Currently, the diagnosis of DED consists of symptoms (i.e., OSDI questionnaire) and positive results of homeostasis tests (i.e., NIBUT), and subjective symptoms are an essential part of a DED diagnosis.
44 As a potential DED screening tool,
26,31,32,45 the recommended methodology and screening parameters for FVA testing have yet to be established, and few studies have described the direct relationship between FVA results and tear film assessment parameters. In this study, the OSDI total score and subscale scores were moderately correlated with the VMR54 and VMR55 (
Table 4), which were considered the most representative of all CFCVA-related parameters (including the parameters at four contrast levels) for quantifying ocular symptoms. The significant correlations of VMR and mean CFCVA at the fourth and fifth minutes with OSDI scores suggest that CFCVA-related parameters of the last two minutes of the ST can provide adequate information regarding dry eye symptoms and can therefore be used to confirm the ocular discomfort and visual disturbance in patients with DED. ROC curve analysis was used to investigate the discrimination performance of the CFCVA-related parameters in differentiating DED from normal controls.

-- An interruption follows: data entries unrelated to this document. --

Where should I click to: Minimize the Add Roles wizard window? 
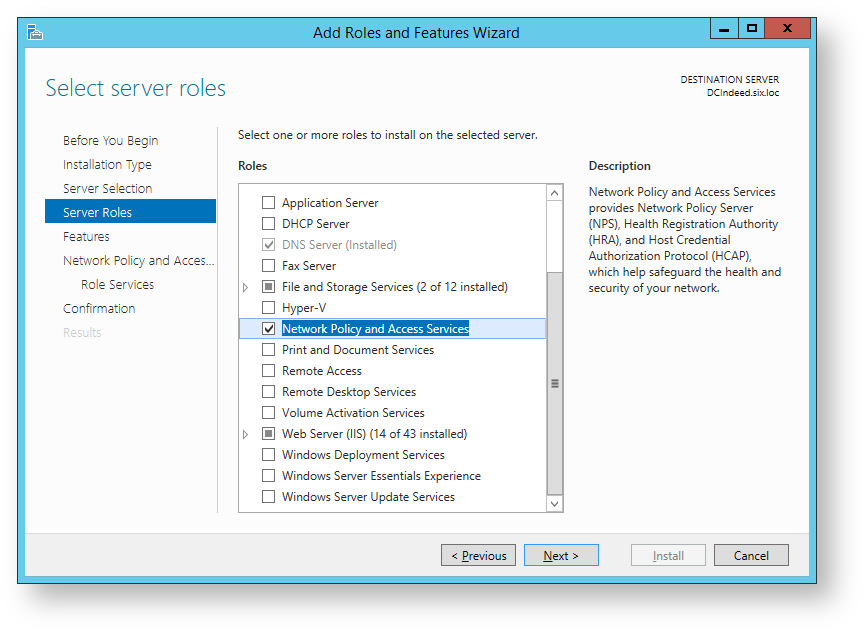coord(724,29)
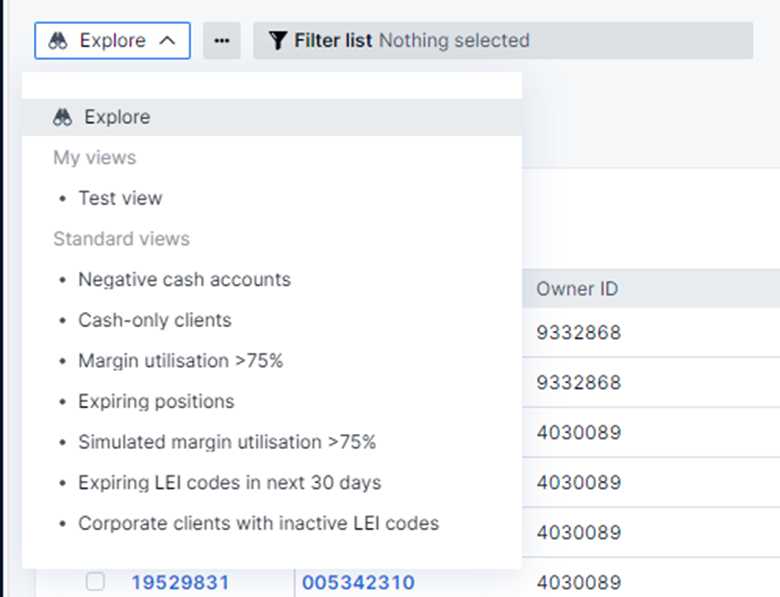The image size is (780, 597).
Task: Select Corporate clients with inactive LEI codes
Action: (x=258, y=523)
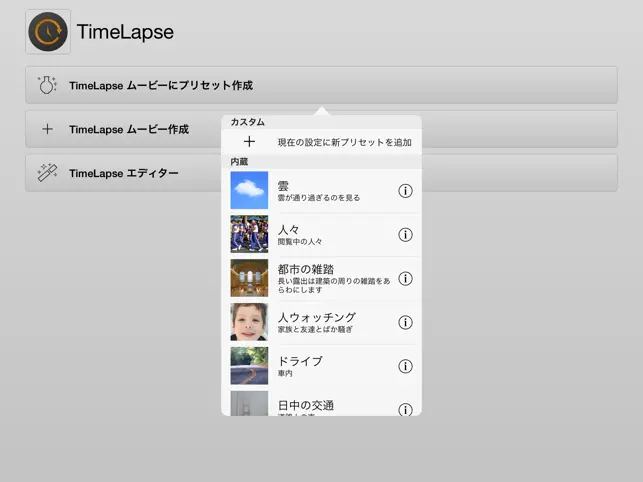Choose the 人ウォッチング preset entry
This screenshot has width=643, height=482.
pyautogui.click(x=322, y=322)
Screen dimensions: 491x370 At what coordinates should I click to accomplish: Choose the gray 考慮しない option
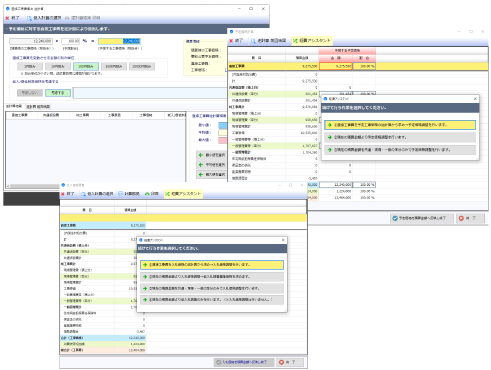30,93
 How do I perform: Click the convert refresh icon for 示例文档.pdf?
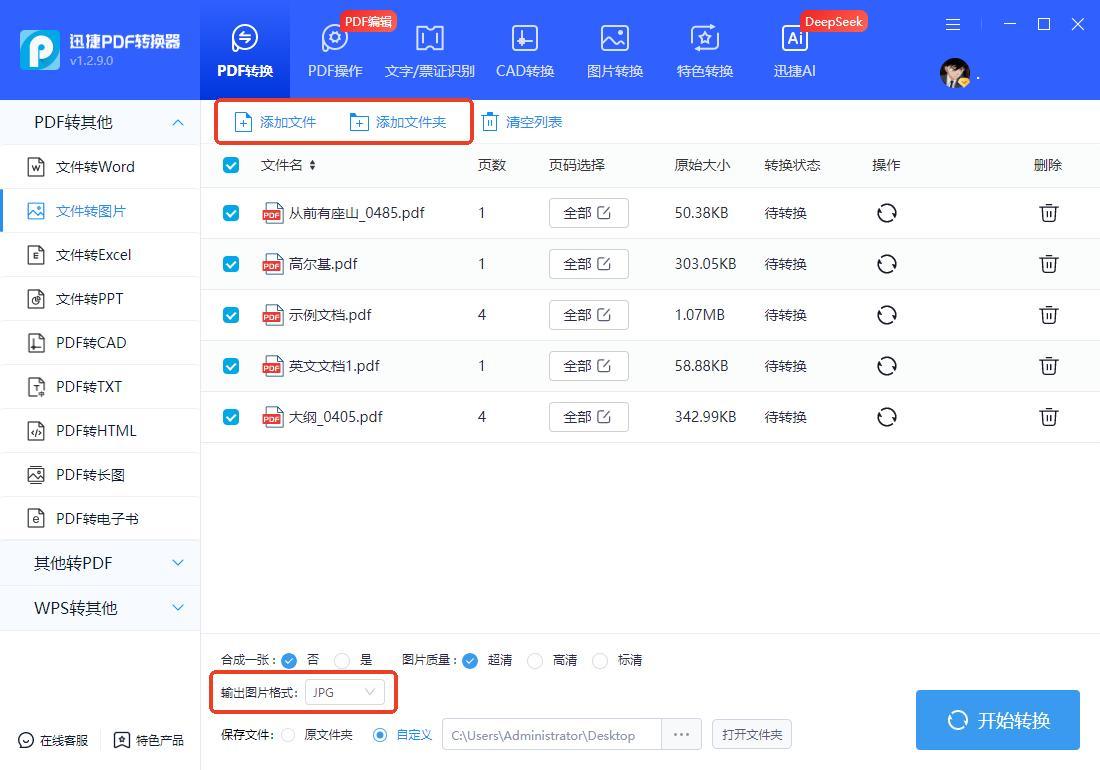tap(886, 315)
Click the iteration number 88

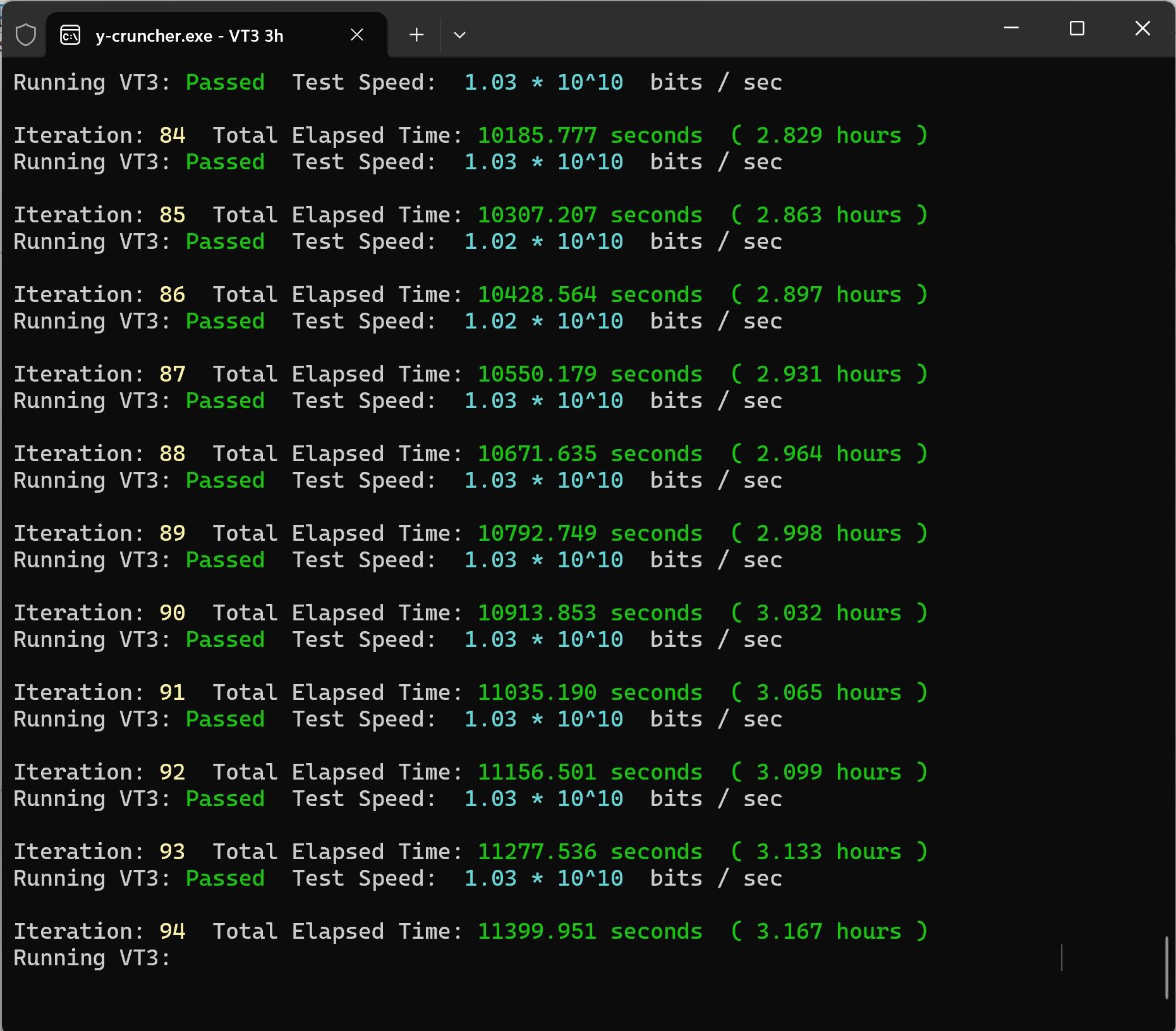(172, 454)
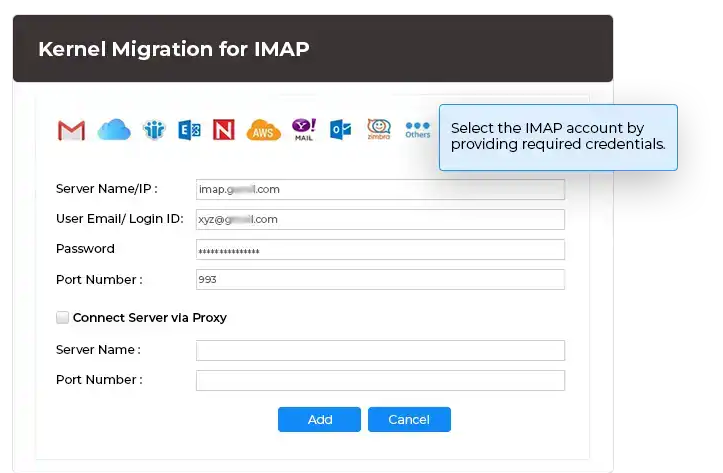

VMR54 and VMR55 were the two parameters that demonstrated the best performance among the CFCVA-related parameters for the detection of DED, achieving AUCs of 0.903 and 0.867 with sensitivities of 0.950 and 0.900 and specificities of 0.733 and 0.800, respectively. Furthermore, the combination of VMR and mean CFCVA (VMR54, VMR55, and mean CFCVA55) was considered valid as it increased the discriminatory capacity of CFCVA-related parameters with the highest AUC value of 0.923 (
Table 5,
Fig. 9), where the sensitivity and specificity were 0.900 and 0.867, respectively. In the study by Kaido et al.,
26 the FVA parameters needed to be combined with a dry eye questionnaire to achieve a clinically acceptable level of screening for DED, and the single parameter (VMR) measured with the currently established FVA system in 60 seconds showed relatively low diagnostic capabilities with an AUC of 0.553. In the present study, a single parameter (VMR51) with comparable setups (a 60-second duration under natural blinking conditions) exhibited superior diagnostic capabilities compared to the study by Kadio et al., with an AUC of 0.757. The discrepancy in results could be attributed to the different study populations recruited, known as potential sampling bias, and the different testing methodologies used (specifically, the introduction of reaction time in the CFCVA measurement system) between the studies. As shown in
Table 4, the diagnostic capabilities of VMR values were further improved by extending the continuous measuring time in the ST, but there was no improvement in the discriminative ability of the different VMR values with decreasing contrast. This suggested that extending the continuous measuring time was more effective in detecting vision-related functional abnormalities in patients with DED than simply decreasing the optotype contrast level.